Want to download all of Thrillbent's marquee book, Insufferable, by Waid and artist Peter Krause, for free? (Hint: yes. Yes you do.) Here's a simple, handy bash script to do it:

for((i = 1; i <= 9; i++)); do wget http://www.thrillbent.com/cbz/insufferable/Insufferable_0$i\_Mark_Waid_2012.cbz; done for((i = 10; i <= 34; i++)); do wget http://www.thrillbent.com/cbz/insufferable/Insufferable_$i\_Mark_Waid_2012.cbz; done

And presumably next week #35 will be out with a "2013" in place of that "2012" in the filename and it'll go on from there.

From a nuts-and-bolts storytelling perspective, Insufferable is a perfectly compelling superhero book. It's a Batman pastiche, but I happen to like Batman pastiches. (I often say that my all-time favorite Batman comic is Astro City: Confession.) The setup here is, loosely: What if Nightwing was a total douchebag?

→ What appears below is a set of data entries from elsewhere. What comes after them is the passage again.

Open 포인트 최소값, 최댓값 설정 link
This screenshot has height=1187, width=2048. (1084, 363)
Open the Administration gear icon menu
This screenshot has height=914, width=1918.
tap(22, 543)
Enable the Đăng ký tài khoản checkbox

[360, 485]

It follows that moment of the sidekick -- named Galahad, in this case -- striking off on his own, no longer able to work with his mentor (Nocturnus). And Galahad isn't the class act that Dick Grayson is -- he's an insecure, spoiled celebrity. Nocturnus, meanwhile, has seen better days; he's something of a has-been and is now superheroing on a budget.

That, by itself, is enough for an intriguing, human superhero yarn. Insufferable would be a thoroughly enjoyable book on the strength of good old-fashioned traditional comic book storytelling.

But instead, it innovates. Waid and Krause make a point of doing things with a digital comic that can't be done on paper. Frames appear one swipe at a time; characters' facial expressions change. In one case, Nocturnus does the classic Batman entrance -- in one panel, the room is empty; swipe your finger and suddenly he's just there. As Galahad rides off after the bad guy, he receives a tweet making fun of him. Swipe and a few retweets appear over the scene; swipe again and the screen starts to fill with them.

Waid discusses these techniques in a recent Robot 6 interview. He cites the master, Bernie Krigstein, as his greatest inspiration in thinking of panel composition as a tool for pacing.

Waid's got the right idea, and it almost always works. As I read Insufferable I keep thinking of how smart he and Krause are in their use of these techniques, how they're not flashy and they're not there just for the sake of Doing Something Different; they actually serve the story in a way that -- while original -- has its roots in decades of traditional comics.

For my money, there is one example where it doesn't quite work: repeating the same panel exactly. I get what they're trying to do -- hell, where would Bendis be without that technique? -- but while you can repeat a panel exactly on paper as a pacing tool, it throws me to see it in a digital comic. There's a simple UI design reason for this: when a user interacts with a program, the program is supposed to do something. If I swipe a page, I can't tell the difference between "the same panel repeats" and "nothing happens". My first thought isn't "Oh, that's a beat", it's "Did I not press hard enough?"

There's a simple solution -- just change something, anything, in the panel. Make somebody blink, or change a facial expression slightly -- anything at all to give the user some sort of feedback that yes you turned the page and now this is the next image.

But you know, the occasional false note is the price of innovation. Yes, I found something small that, in my opinion, doesn't quite work in Waid and Krause's book. But there's so damn much that does work, and works astonishingly well.

I've said before that now is the best time to be a comics fan. Insufferable is one more example of why. Go give it a read -- it won't cost you anything and I think you'll be glad you did.

I haven't gotten around to the other Thrillbent books yet, but I intend to. But first -- well, it's Wednesday. I've got some traditional, paper-and-toner-and-staples comics to go pick up.